REQUIREMENT: Can you convert only the stretch of entries from the start through the line containing "Action: pos(997,1241)" into a JSON list of strings, one string per line, with blank lines omitted?

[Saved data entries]

— START —

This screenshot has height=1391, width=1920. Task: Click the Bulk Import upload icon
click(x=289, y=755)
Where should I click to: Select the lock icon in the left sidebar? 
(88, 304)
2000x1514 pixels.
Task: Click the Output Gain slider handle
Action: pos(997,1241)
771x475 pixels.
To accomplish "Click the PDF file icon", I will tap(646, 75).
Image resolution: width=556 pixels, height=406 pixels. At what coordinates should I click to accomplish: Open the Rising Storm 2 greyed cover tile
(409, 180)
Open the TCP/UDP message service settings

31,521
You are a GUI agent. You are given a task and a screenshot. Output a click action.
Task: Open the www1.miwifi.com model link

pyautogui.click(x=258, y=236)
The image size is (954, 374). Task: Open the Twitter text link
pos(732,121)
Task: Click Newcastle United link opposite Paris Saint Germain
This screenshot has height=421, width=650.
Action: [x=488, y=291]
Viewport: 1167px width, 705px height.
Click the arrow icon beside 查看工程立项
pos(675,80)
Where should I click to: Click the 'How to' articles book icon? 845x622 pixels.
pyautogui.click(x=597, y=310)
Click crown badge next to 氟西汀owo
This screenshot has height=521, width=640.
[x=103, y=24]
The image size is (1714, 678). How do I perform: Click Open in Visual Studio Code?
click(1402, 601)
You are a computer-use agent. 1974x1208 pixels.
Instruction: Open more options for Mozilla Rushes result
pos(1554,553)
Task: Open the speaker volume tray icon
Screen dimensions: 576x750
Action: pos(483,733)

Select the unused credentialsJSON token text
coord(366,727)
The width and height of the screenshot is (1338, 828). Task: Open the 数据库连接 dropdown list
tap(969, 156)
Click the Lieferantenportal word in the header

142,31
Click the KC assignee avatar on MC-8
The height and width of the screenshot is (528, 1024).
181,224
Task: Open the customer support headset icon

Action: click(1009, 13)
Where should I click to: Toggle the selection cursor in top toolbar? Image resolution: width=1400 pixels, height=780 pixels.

— END —

EXERCISE RESPONSE:
[
  "This screenshot has height=1391, width=1920. Task: Click the Bulk Import upload icon",
  "click(x=289, y=755)",
  "Where should I click to: Select the lock icon in the left sidebar? ",
  "(88, 304)",
  "2000x1514 pixels.",
  "Task: Click the Output Gain slider handle",
  "Action: pos(997,1241)"
]